About this task: Please reproduce exactly the line that carries "The image size is (868, 486)." and all remaining lines through the last line of the data, and write nothing else.

[Excerpts from a dataset]
————

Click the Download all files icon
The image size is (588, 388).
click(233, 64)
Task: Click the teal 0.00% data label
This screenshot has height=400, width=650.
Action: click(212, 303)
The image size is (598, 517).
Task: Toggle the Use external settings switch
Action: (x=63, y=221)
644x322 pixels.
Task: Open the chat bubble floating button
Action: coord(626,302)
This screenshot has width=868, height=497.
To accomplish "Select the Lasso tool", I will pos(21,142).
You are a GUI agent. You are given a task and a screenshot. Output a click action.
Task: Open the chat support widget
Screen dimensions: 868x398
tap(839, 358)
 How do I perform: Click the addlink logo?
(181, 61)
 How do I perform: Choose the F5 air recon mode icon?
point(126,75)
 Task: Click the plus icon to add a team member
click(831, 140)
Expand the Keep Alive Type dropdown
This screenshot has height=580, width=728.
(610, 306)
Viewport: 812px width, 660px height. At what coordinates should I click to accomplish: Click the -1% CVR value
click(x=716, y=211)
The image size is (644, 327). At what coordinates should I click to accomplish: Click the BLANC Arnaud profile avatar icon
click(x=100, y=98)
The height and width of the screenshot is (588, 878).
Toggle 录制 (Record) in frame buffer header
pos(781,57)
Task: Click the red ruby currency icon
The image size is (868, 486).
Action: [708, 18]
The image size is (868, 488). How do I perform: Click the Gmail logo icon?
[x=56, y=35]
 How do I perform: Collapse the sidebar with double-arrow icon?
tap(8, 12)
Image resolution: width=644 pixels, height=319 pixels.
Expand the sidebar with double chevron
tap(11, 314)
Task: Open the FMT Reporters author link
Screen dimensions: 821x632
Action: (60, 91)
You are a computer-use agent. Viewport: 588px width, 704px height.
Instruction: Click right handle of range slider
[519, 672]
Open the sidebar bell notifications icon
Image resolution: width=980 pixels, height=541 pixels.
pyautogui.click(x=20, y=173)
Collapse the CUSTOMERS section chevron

————

Worked solution:
The image size is (868, 486).
Action: [708, 18]
The image size is (868, 488). How do I perform: Click the Gmail logo icon?
[x=56, y=35]
 How do I perform: Collapse the sidebar with double-arrow icon?
tap(8, 12)
Image resolution: width=644 pixels, height=319 pixels.
Expand the sidebar with double chevron
tap(11, 314)
Task: Open the FMT Reporters author link
Screen dimensions: 821x632
Action: (60, 91)
You are a computer-use agent. Viewport: 588px width, 704px height.
Instruction: Click right handle of range slider
[519, 672]
Open the sidebar bell notifications icon
Image resolution: width=980 pixels, height=541 pixels.
pyautogui.click(x=20, y=173)
Collapse the CUSTOMERS section chevron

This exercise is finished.